Tuesday, May 20, 2008

And they're off...

Well, I put together my new server system that will (hopefully soon) be the host for my email and web sites.

Soon I should be saving a few buck by 'hosting my own'.

Finally.

Thursday, May 15, 2008

And baby makes three...

Well, there isn't actually a baby.

But, my original website (that is kind of my baby) is back in semi-active development.

I haven't gotten very far, because I am waiting to see if I have to stay on the original language that it was written in (PHP) and just add AJAX functionality with DOJO. Or, if I can completely rewrite it in Java or Django.

Now that I think about it, rewriting it in both would be a useful exercise - and advertisement.

Now I just need to be able to host everything myself.

From home.

Oh what a tangled web...

I have owned several domains for some time, and I seem to be accumulating them (slightly).

When I started (I can't remember exactly when that was), I only had one. Then I bought a second one that pointed to the first.

Now, I have five. And I haven't gotten much further than I was when I had two.

At this point, I have the two that pretty much point to the same place - a web site hosted on someone else's servers. And a third that is pointing to email - hosted on someone else's servers.

Since I now have 'extra' domains, I can afford to try setting one up to do the things that I am paying others for now (web and email hosting). Also, if I am hosting my own web sites, then I will be able to take advantage of languages and hosting environments that I would be unwilling to pay extra for (JavaEE, etc).

And, I have a computer that spends all of its time turned on doing nothing hooked up to a broadband internet connection.

Hopefully, before Monday rolls back around, I will have at least a functioning test for my own web and mail host running.

Hopefully.

It's not just a scary snake anymore...

Looks like computer languages are going to get boosted.

I have begun taking a look at both Groovy and Python/Django.

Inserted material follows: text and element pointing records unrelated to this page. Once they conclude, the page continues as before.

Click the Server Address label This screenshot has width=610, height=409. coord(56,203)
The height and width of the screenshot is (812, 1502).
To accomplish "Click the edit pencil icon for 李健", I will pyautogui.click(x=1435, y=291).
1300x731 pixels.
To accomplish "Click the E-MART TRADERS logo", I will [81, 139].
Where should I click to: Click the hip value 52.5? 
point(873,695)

So far, Groovy seems to be a streamlined version of Java that preserves complete compatibility with Java bytecode. I will have to do more playing before I can say anything more interesting about it though.

Python/Django are actually a combination of a language (Python) and a high-level web framework written in it (Django).

Python is kind of strange. There is no real declaration of variables - they just start to exist when you first use them. And, they are loosely typed - So, you can assign a variable a string value, then assign the same variable a numeric value. And the type magically changes. Also, whitespace matters. Rather than having any kind of code blocking characters, Python uses indenting.

Django looks like it should be useful for me at least for some more utilitarian sites. I'm fairly sure that as I get more comfortable with it, there will be more uses that 'pop up'. But for now, my unfamiliarity with Python and basic distrust of high-level languages are holding that back.

Stay tuned.

Ack! Too much progress...

After so long with no steady posting, this week should be a turn around.

I already have one post unrelated to my 'three post topics for May' and I have started doing something for each of the topics I pre-picked as well.

Watch for updates.

How can several SLSBs share the same interface?

Here is a tip that I wasn't able to find anywhere (maybe I didn't look hard enough).

It may be a rare situation that you would have a large number of session beans (EJB3 session beans) that need to share the exact same interface. And probably, there are several reasons why it could be argued that it is a bad idea anyway.

But, I had about twenty-five timer beans that only needed to expose the same single method 'setSchedule' - so that they could be scheduled.

When I first created all of these timers, I made separate interface classes for each of them so that I could easily access them like this:

@EJB private TimerInterface1 timerInstance;

That wasn't so bad - Even though every timer class that I created ended up having its own interface that was exactly like all of the others.

When I got up to twenty-five though - I thought there must be a better way.

And I finally found it. So now, I only have one interface class for all of the timers and here is how the particular bean that is needed gets declared and accessed. As a note, I happened to be using stateless session beans - the same should work for stateful.

(declaring)
@Stateless
public class ParticularBeanImplementation implements GenericInterface {


(accessing)
@EJB(beanName="ParticularBeanImplementation") private GenericInterface specificInstance;

I can't believe it took so long for me to find how to do this.